Infine il Molise: è col piano di rientro in corso, il ticket dovrà applicarlo per forza. E avrà la sfortuna di doverlo esigere praticamente davanti alle urne. E’ l’unica Regione che va al voto a novembre.
Le intenzioni delle Regioni
VIA LIBERA AI TICKET
La scure dei piani di rientro
In questa categoria rientrano numerose Regioni su cui grava il piano di rientro e che sono dunque nell’impossibilità di usare risorse proprie per scongiurare il ticket: Piemonte, Lazio, Abruzzo, Molise (che annuncia la possibilità di agire anche sulle esenzioni), Campania, Puglia, Calabria,Sicilia. Nella maggior parte dei casi, nei prossimi giorni saranno prese le decisioni con relativi dettagli
Le altre
In seguito alla manovra, sono pronte ad applicare il ticket anche Friuli-Venezia Giulia, Liguria, Basilicata, Sardegna
Ticket aggiuntivi
Alcune delle Regioni sopra citate, va detto, hanno già un ticket di 10 euro e si trovano nella necessità di studiare una soluzione per individuare ticket aggiuntivi: si tratta di Campania, Sardegna, Calabria
VALUTAZIONE IN CORSO
Le incognite
Le misure inserite nella manovra sul fronte della sanità hanno spaccato le regioni e in alcuni casi non hanno ancora portato a una decisione definitiva. I prossimi giorni potrebbero essere quelli determinanti: sono in corso sia valutazioni politiche sia simulazioni economiche.

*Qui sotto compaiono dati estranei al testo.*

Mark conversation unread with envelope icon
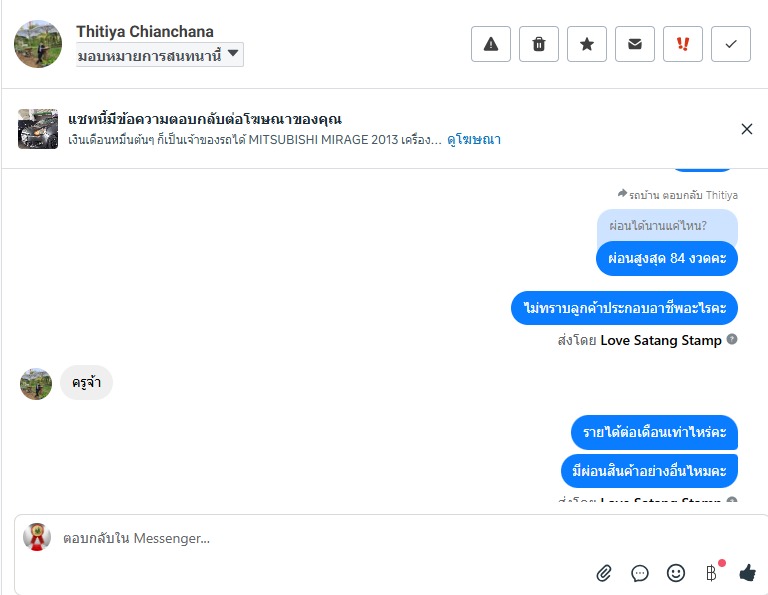 click(x=635, y=44)
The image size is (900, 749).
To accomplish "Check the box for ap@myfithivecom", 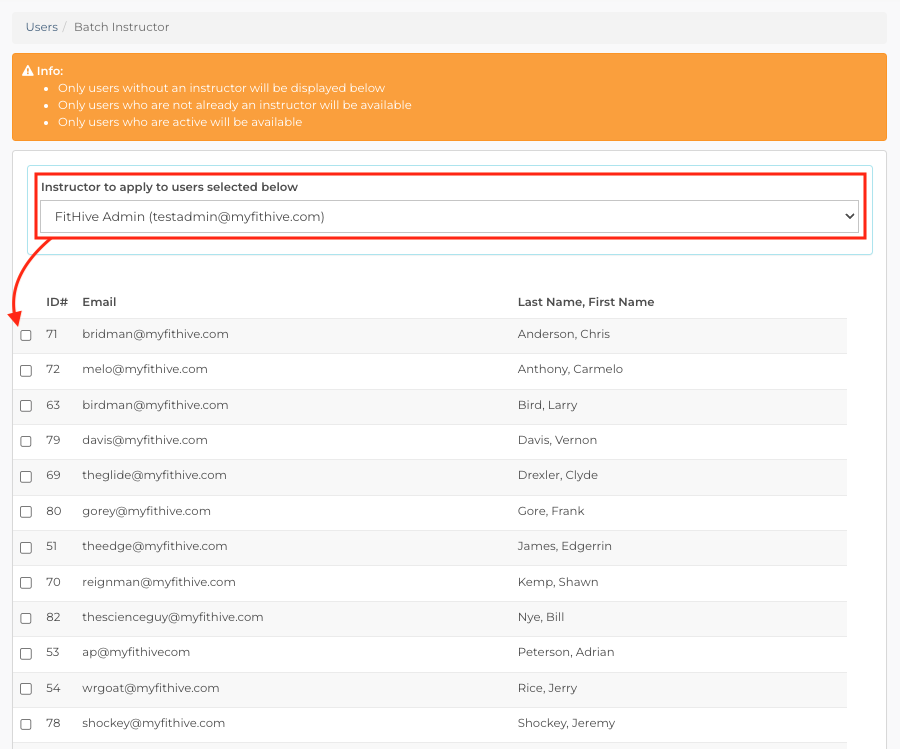I will [x=26, y=654].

Dalla Lombardia all’Umbria
La Lombardia prevede un incontro martedì: in quella sede si deciderà se varare il ticket o ricorrere a risorse proprie. Il Veneto sta conducendo simulazioni (decisione attesa per lunedì). L’Emilia Romagna deciderà entro luglio. Le Marche attendono una riunione con le altre Regioni anche se si va verso l’applicazione. Per quanto riguarda l’Umbria, è fissato per lunedì l’appuntamento decisivo: la giunta si riunirà per stabilire se ricorrere al ticket o puntare su misure alternative
NIENTE TICKET
Trento, Bolzano, Valle d’Aosta
La possibilità di dire no al ticket, comunque prevista dal meccanismo inserito nella manovra, è ovviamente teorica nella misura in cui le Regioni devono coprire i mancati risparmi con risorse proprie. Per questo, inevitabilmente, il cerchio si stringe. È chiaro che le province autonome di Trento e Bolzano fanno storia a sé: non introdurranno il ticket in quanto finanziano da sole il comparto sanità. No al ticket anche in Valle d’Aosta che pure copre la sanità a spese proprie
Toscana
La Giunta approverà una delibera lunedì. Si studiano interventi alternativi che consentano di sostenere le conseguenze dei tagli senza però gravare su cittadini, ammalati e fasce più deboli della popolazione. Si sta pensando a forme di compartecipazione graduata, ad esempio in base all’età e alle patologie
I PRIMI CALCOLI SULL’IMPATTO
Niente aggravi Valle d’Aosta, Trento e Bolzano continueranno a coprire il comparto in autonomia. In bilico L’Emilia Romagna studia modulazioni ad hoc, la Lombardia verso il «no».
Le possibili conseguenze.
Gli assessori temono che il balzello spinga i pazienti verso il privato.